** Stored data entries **
****************

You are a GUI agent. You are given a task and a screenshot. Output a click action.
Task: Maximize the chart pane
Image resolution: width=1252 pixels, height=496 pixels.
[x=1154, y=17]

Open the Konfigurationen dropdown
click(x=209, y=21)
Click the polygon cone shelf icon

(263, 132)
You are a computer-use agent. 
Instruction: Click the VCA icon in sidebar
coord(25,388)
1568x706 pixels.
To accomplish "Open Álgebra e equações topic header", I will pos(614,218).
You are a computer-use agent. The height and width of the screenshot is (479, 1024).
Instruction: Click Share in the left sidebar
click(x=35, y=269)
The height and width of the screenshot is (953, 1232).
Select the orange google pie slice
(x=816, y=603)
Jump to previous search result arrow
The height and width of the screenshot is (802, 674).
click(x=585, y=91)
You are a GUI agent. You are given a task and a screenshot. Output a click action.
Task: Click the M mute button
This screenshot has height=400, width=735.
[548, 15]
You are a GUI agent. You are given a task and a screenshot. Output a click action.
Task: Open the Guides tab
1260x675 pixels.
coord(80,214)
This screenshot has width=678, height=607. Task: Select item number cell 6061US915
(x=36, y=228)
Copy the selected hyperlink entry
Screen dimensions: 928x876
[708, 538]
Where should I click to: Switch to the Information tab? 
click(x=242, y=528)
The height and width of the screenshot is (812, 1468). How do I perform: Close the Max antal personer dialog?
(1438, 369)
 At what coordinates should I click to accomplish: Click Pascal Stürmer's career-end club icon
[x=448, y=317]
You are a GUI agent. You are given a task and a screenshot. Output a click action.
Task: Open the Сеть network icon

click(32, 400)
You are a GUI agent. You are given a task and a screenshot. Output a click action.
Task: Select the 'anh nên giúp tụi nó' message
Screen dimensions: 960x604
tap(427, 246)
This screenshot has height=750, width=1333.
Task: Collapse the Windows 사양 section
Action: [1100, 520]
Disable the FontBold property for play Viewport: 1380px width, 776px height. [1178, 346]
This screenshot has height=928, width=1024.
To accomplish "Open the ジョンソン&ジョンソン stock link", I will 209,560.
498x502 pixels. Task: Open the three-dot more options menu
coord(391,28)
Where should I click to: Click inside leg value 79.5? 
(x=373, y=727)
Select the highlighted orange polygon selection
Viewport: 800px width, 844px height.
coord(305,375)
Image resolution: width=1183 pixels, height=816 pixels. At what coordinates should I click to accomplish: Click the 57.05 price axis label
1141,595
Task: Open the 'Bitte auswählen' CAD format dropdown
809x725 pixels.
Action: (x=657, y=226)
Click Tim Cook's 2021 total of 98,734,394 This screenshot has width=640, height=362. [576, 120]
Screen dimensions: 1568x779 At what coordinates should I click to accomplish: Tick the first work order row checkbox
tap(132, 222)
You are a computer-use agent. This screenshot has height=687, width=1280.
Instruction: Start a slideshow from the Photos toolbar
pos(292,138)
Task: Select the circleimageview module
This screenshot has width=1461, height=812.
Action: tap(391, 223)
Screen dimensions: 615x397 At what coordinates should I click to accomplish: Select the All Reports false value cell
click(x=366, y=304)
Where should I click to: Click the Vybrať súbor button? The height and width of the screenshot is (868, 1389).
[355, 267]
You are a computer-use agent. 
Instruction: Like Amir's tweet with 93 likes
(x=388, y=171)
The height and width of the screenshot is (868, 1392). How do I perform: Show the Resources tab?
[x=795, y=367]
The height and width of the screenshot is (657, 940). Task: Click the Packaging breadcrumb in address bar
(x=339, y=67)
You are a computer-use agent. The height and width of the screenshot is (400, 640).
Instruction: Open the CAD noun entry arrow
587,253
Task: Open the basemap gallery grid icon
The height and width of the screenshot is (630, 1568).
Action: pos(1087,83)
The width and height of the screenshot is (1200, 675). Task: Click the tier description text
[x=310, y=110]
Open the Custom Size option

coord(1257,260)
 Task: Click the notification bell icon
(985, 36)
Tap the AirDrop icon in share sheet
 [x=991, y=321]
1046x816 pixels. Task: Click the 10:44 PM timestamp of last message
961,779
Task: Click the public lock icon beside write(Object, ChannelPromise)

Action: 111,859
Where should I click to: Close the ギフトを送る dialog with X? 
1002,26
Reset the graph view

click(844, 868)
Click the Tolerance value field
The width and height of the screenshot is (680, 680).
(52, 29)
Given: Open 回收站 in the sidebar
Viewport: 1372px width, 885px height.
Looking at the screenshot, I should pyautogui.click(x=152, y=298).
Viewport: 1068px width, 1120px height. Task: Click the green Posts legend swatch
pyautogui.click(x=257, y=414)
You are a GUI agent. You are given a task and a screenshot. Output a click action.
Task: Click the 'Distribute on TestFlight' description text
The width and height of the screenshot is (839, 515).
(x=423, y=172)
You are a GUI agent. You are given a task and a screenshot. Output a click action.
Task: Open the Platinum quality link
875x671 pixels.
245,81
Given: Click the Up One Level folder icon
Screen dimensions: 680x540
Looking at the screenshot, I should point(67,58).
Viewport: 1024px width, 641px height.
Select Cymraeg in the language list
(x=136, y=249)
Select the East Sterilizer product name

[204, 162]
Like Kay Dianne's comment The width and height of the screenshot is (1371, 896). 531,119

****************

All of the data above must be retyped exactly.

You are a GUI agent. You are given a task and a screenshot. Output a click action.
Task: Maximize the chart pane
Image resolution: width=1252 pixels, height=496 pixels.
[x=1154, y=17]

Open the Konfigurationen dropdown
click(x=209, y=21)
Click the polygon cone shelf icon

(263, 132)
You are a computer-use agent. 
Instruction: Click the VCA icon in sidebar
coord(25,388)
1568x706 pixels.
To accomplish "Open Álgebra e equações topic header", I will pos(614,218).
You are a computer-use agent. The height and width of the screenshot is (479, 1024).
Instruction: Click Share in the left sidebar
click(x=35, y=269)
The height and width of the screenshot is (953, 1232).
Select the orange google pie slice
(x=816, y=603)
Jump to previous search result arrow
The height and width of the screenshot is (802, 674).
click(x=585, y=91)
You are a GUI agent. You are given a task and a screenshot. Output a click action.
Task: Click the M mute button
This screenshot has height=400, width=735.
[548, 15]
You are a GUI agent. You are given a task and a screenshot. Output a click action.
Task: Open the Guides tab
1260x675 pixels.
coord(80,214)
This screenshot has width=678, height=607. Task: Select item number cell 6061US915
(x=36, y=228)
Copy the selected hyperlink entry
Screen dimensions: 928x876
[708, 538]
Where should I click to: Switch to the Information tab? 
click(x=242, y=528)
The height and width of the screenshot is (812, 1468). How do I perform: Close the Max antal personer dialog?
(1438, 369)
 At what coordinates should I click to accomplish: Click Pascal Stürmer's career-end club icon
[x=448, y=317]
You are a GUI agent. You are given a task and a screenshot. Output a click action.
Task: Open the Сеть network icon

click(32, 400)
You are a GUI agent. You are given a task and a screenshot. Output a click action.
Task: Select the 'anh nên giúp tụi nó' message
Screen dimensions: 960x604
tap(427, 246)
This screenshot has height=750, width=1333.
Task: Collapse the Windows 사양 section
Action: [1100, 520]
Disable the FontBold property for play Viewport: 1380px width, 776px height. [1178, 346]
This screenshot has height=928, width=1024.
To accomplish "Open the ジョンソン&ジョンソン stock link", I will 209,560.
498x502 pixels. Task: Open the three-dot more options menu
coord(391,28)
Where should I click to: Click inside leg value 79.5? 
(x=373, y=727)
Select the highlighted orange polygon selection
Viewport: 800px width, 844px height.
coord(305,375)
Image resolution: width=1183 pixels, height=816 pixels. At what coordinates should I click to accomplish: Click the 57.05 price axis label
1141,595
Task: Open the 'Bitte auswählen' CAD format dropdown
809x725 pixels.
Action: (x=657, y=226)
Click Tim Cook's 2021 total of 98,734,394 This screenshot has width=640, height=362. [576, 120]
Screen dimensions: 1568x779 At what coordinates should I click to accomplish: Tick the first work order row checkbox
tap(132, 222)
You are a computer-use agent. This screenshot has height=687, width=1280.
Instruction: Start a slideshow from the Photos toolbar
pos(292,138)
Task: Select the circleimageview module
This screenshot has width=1461, height=812.
Action: tap(391, 223)
Screen dimensions: 615x397 At what coordinates should I click to accomplish: Select the All Reports false value cell
click(x=366, y=304)
Where should I click to: Click the Vybrať súbor button? The height and width of the screenshot is (868, 1389).
[355, 267]
You are a computer-use agent. 
Instruction: Like Amir's tweet with 93 likes
(x=388, y=171)
The height and width of the screenshot is (868, 1392). How do I perform: Show the Resources tab?
[x=795, y=367]
The height and width of the screenshot is (657, 940). Task: Click the Packaging breadcrumb in address bar
(x=339, y=67)
You are a computer-use agent. The height and width of the screenshot is (400, 640).
Instruction: Open the CAD noun entry arrow
587,253
Task: Open the basemap gallery grid icon
The height and width of the screenshot is (630, 1568).
Action: pos(1087,83)
The width and height of the screenshot is (1200, 675). Task: Click the tier description text
[x=310, y=110]
Open the Custom Size option

coord(1257,260)
 Task: Click the notification bell icon
(985, 36)
Tap the AirDrop icon in share sheet
 [x=991, y=321]
1046x816 pixels. Task: Click the 10:44 PM timestamp of last message
961,779
Task: Click the public lock icon beside write(Object, ChannelPromise)

Action: 111,859
Where should I click to: Close the ギフトを送る dialog with X? 
1002,26
Reset the graph view

click(844, 868)
Click the Tolerance value field
The width and height of the screenshot is (680, 680).
(52, 29)
Given: Open 回收站 in the sidebar
Viewport: 1372px width, 885px height.
Looking at the screenshot, I should pyautogui.click(x=152, y=298).
Viewport: 1068px width, 1120px height. Task: Click the green Posts legend swatch
pyautogui.click(x=257, y=414)
You are a GUI agent. You are given a task and a screenshot. Output a click action.
Task: Click the 'Distribute on TestFlight' description text
The width and height of the screenshot is (839, 515).
(x=423, y=172)
You are a GUI agent. You are given a task and a screenshot. Output a click action.
Task: Open the Platinum quality link
875x671 pixels.
245,81
Given: Click the Up One Level folder icon
Screen dimensions: 680x540
Looking at the screenshot, I should point(67,58).
Viewport: 1024px width, 641px height.
Select Cymraeg in the language list
(x=136, y=249)
Select the East Sterilizer product name

[204, 162]
Like Kay Dianne's comment The width and height of the screenshot is (1371, 896). 531,119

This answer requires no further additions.